Die Katastrophenhilfe FEMA arbeitet mit Hochdruck daran, die Menschen aus den Notunterkünften zu holen und in Hotels oder in ihren Häusern unterzubringen, sofern diese schnell trockenzulegen sind. FEMA hatte am Mittwochmorgen bereits 195.000 Anträge auf Katastrophenhilfe erhalten und 35 Millionen Dollar Notfallgelder bewilligt.

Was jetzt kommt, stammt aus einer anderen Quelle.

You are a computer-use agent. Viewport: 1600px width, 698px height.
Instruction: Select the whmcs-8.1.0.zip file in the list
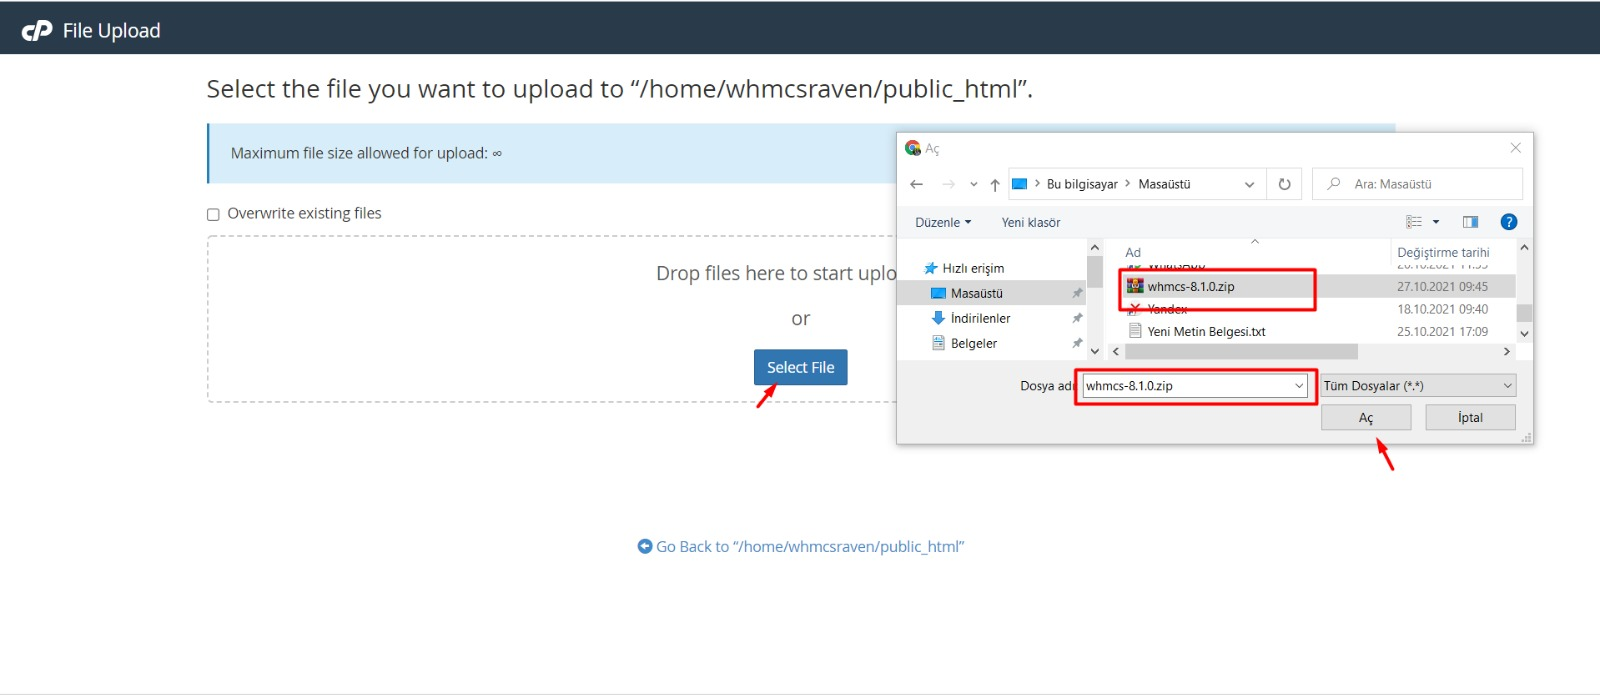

Federico Salas hat die Notfallgelder bereits beantragt und auch mit der Versicherung gesprochen, doch deren Gutachter hat sich noch nicht gemeldet. Salas hat so viele Sorgen, dass er nicht weiß, worüber er zuerst nachdenken soll: der materielle Verlust, der Papierkram, die Reparaturkosten oder die fälligen Kreditzahlungen an die Bank.

Er fürchtet sich vor steigenden Prämien bei der Flutversicherung. Vor dem Tropensturm „Allison“ 2001 kostete die Flutversicherung in Salas‘ Nachbarschaft noch 236 Dollar pro Jahr. Er schloss sie freiwillig ab. „Seit ‚Allison‘ ist die Versicherung Pflicht und kostet 3800 Dollar pro Jahr“, sagt er. Er hofft, dass die Versicherung die Prämie nicht noch weiter erhöht.